=== What is expected ===
Change every "navigator" to "sidebar" in the lines below and reproduce them with nothing else altered. Omit the pictures from your output.

=== Excerpted records ===
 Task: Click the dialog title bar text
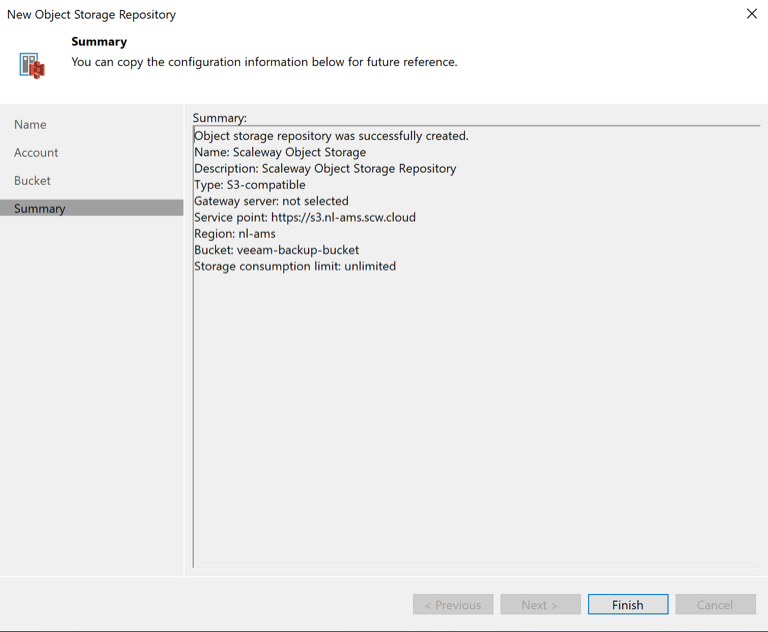pyautogui.click(x=92, y=15)
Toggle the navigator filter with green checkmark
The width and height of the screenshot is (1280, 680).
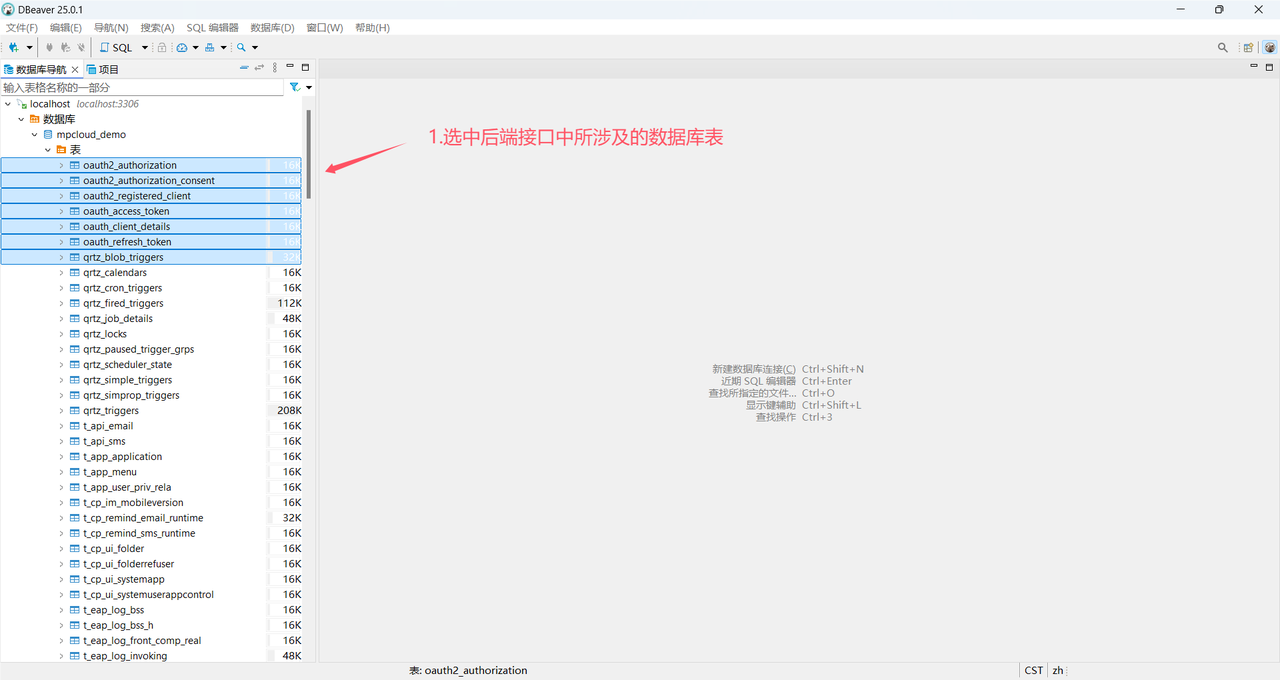[296, 87]
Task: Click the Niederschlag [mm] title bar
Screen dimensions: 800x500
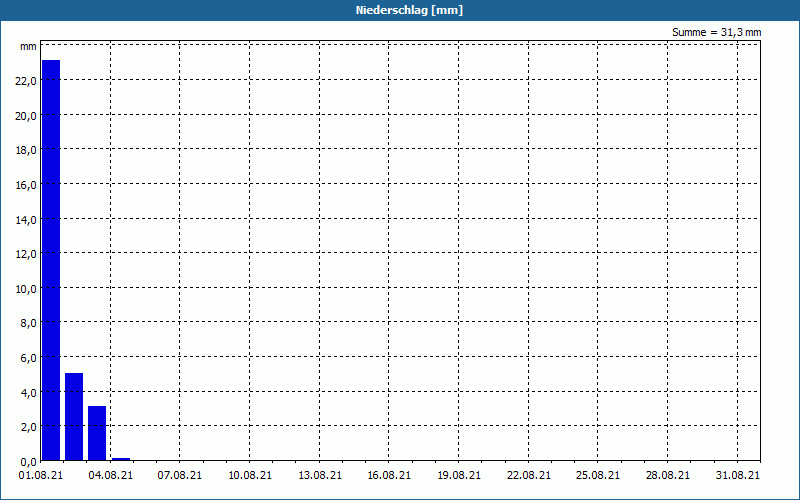Action: pos(409,10)
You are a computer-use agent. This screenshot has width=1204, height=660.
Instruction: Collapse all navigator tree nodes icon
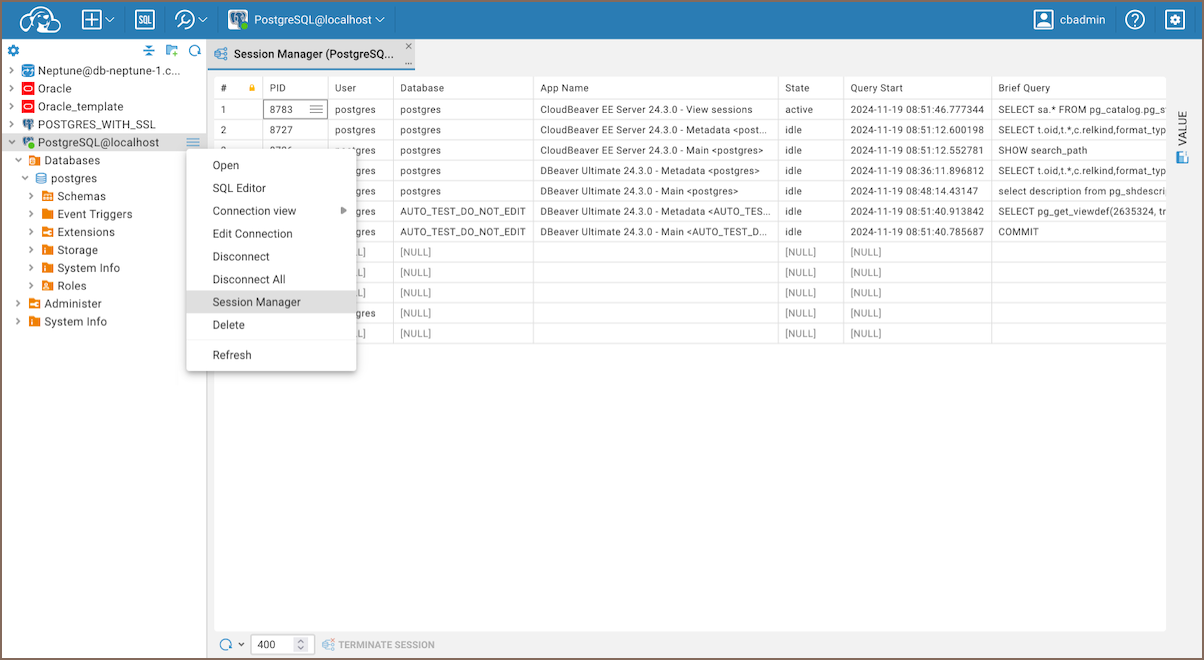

=== Problem solution ===
 Task: Click the dialog title bar text
pyautogui.click(x=92, y=15)
Toggle the sidebar filter with green checkmark
The width and height of the screenshot is (1280, 680).
[296, 87]
Task: Click the Niederschlag [mm] title bar
Screen dimensions: 800x500
Action: pos(409,10)
You are a computer-use agent. This screenshot has width=1204, height=660.
Instruction: Collapse all sidebar tree nodes icon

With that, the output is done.